Vom Täter zum Künstler
Taunuszeitung, 07.08.2014 von: Jana Kötter
Stahl, Holz, Ytong, Ton: Die Materialien, aus denen die Kunstwerke gefertigt sind, sind so individuell wie die Künstler, die von heute an im Kulturzentrum Englische Kirche ausstellen. Was sie alle gemeinsam haben? Eine schwierige Vergangenheit.
Erhaben überschaut er die Ausstellung. Silbrig-schimmernd, ernst blickend, einsam in seiner Glasvitrine – doch dabei ist es der aus Ton geformte Kopf gar nicht. Er ist umgeben von seinesgleichen, von anderen ausgefallenen, einmaligen und manchmal auch verrückten Skulpturen. Da ist, ganz in seiner Nähe, ein Metall-Krieger, daneben eine Seifenkiste aus alten CDs. Auf der anderen Seite des Raumes steht ein Stück Holz, auf das „Freiheit“ eingebrannt ist.
All diese Werke, die von heute an im Kulturzentrum Englische Kirche zu bestaunen sind, erzählen aus einem Leben, das nicht immer einfach war – in dem mindestens ein großer Fehler begangen wurde. Jugendliche Straftäter, die zu Sozialstunden verurteilt wurden, haben sie gestaltet. So wie der Jura-Student, der auf die schiefe Bahn geriet ist und den silberfarbenen Kopf nach einem Portrait seines Onkels formte.
In der Bildhauerwerkstatt „Kunsttäter“ können 14- bis 21-Jährige diese Sozialstunden abarbeiten – und ihre Tat so auf ungewohnte Weise reflektieren. „Anfangs finden es viele ganz furchtbar, Kunst machen zu sollen“, sagt der Kunsttherapeut und Diplom-Sozialarbeiter Andreas Hett (50), der das Projekt vor 14 Jahren ins Leben rief. „Doch irgendwann erreichen sie einen Wendepunkt, werden offener und spüren letztlich sogar das erste Mal richtigen Stolz, wenn sie ihr fertiges Kunstwerk in den Händen halten.“ Mehr als 450 Jugendliche aus dem Hochtaunuskreis haben die Werkstatt bisher besucht.

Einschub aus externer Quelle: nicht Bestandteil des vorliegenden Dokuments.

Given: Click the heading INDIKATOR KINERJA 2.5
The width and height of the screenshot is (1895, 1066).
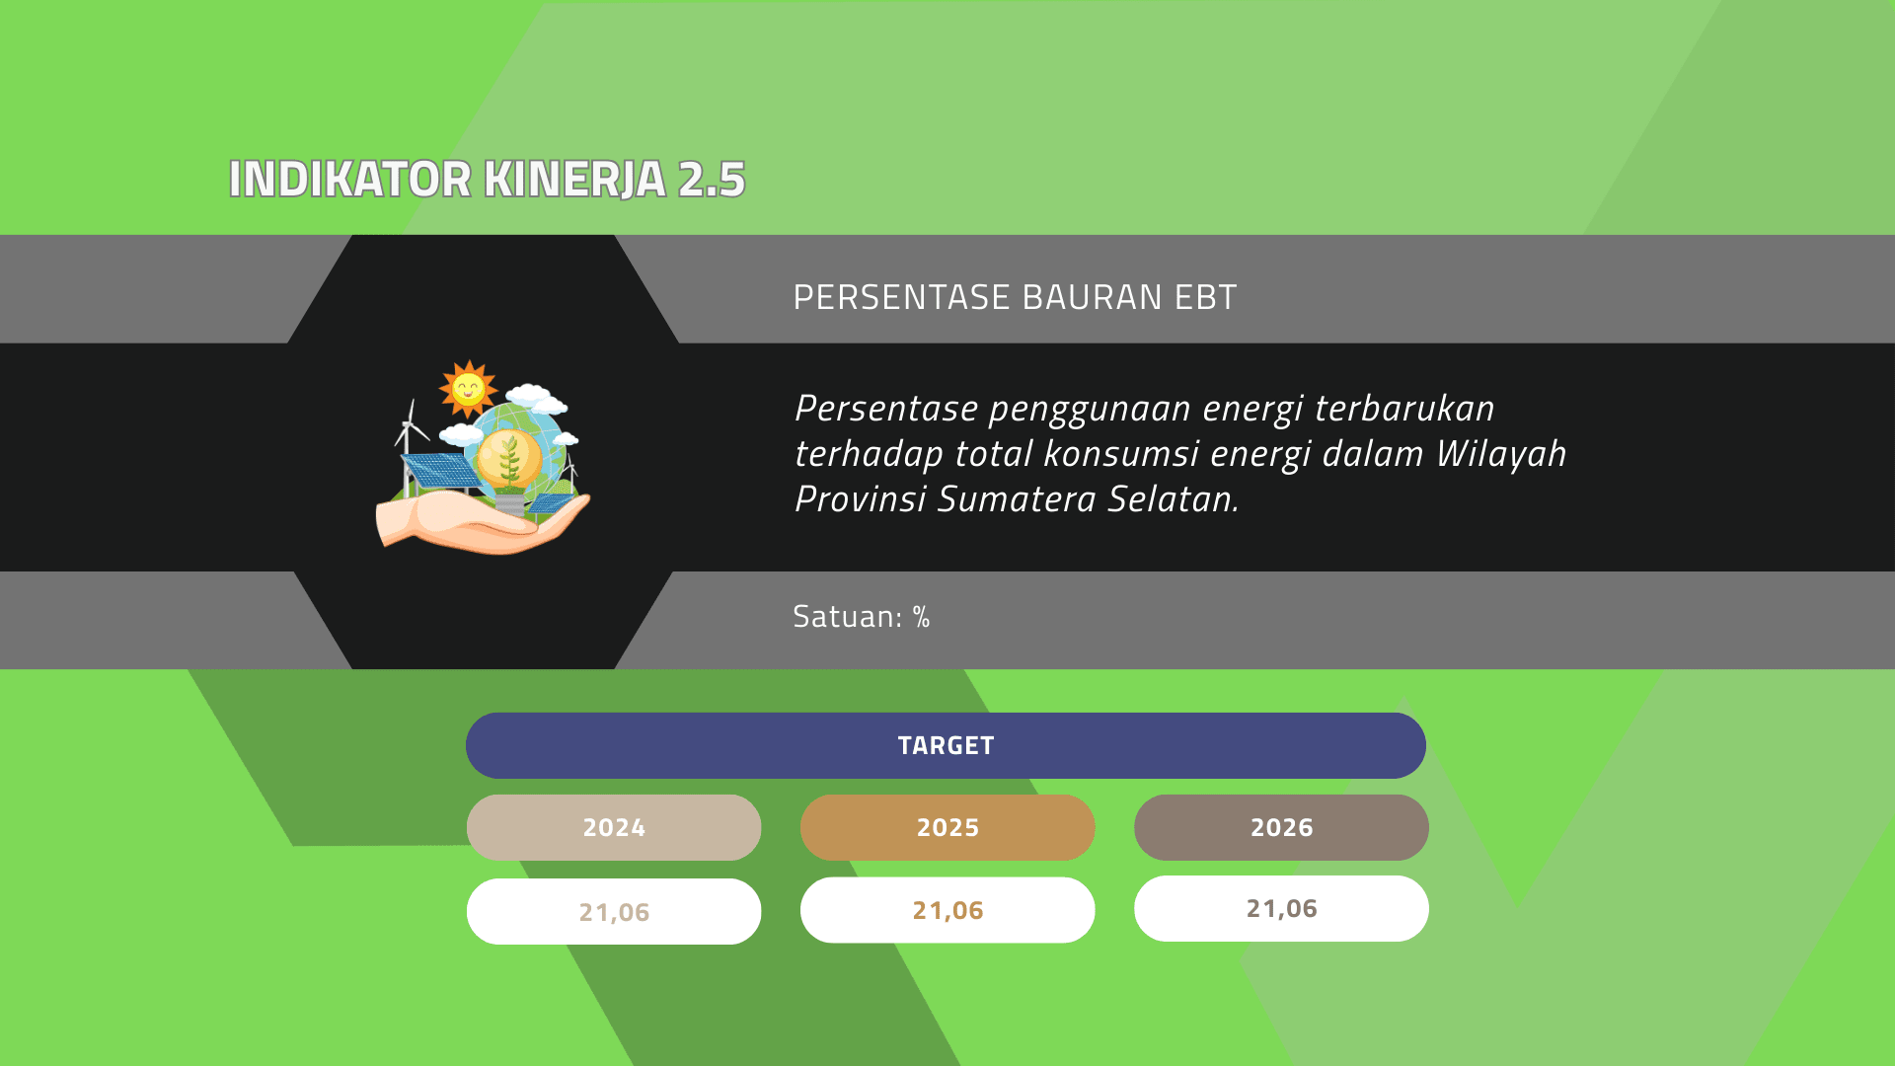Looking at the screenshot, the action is (x=487, y=180).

Heraus kommen dabei auch skurrile Motive wie etwa der Panda, der einen Joint raucht. „Wir geben nichts vor“, sagt Hett. „Was immer die Jugendlichen zum Ausdruck bringen wollen, dürfen sie auch“, sagt die freischaffende Künstlerin Regina Planz (51), die das Projekt gemeinsam mit Hett betreut. Zum Ende der Ausstellung werden die Werke versteigert, um mit den gewonnenen Geldern das Projekt weiterhin zu finanzieren.
Bei den „Kunsttätern“ geht es dabei nicht um die Tat. „Wir wissen nicht, weshalb die Jugendlichen hier sind“, sagt Hett. „Und wir fragen niemals danach. Wenn sie selber sprechen möchten, dann dürfen sie das natürlich – aber für uns spielt die Tat keine Rolle.“ Manche der jungen „Kunsttäter“ verbringen nur das gesetzliche Minimum von zehn Sozialstunden bei ihnen, andere bis zu 200.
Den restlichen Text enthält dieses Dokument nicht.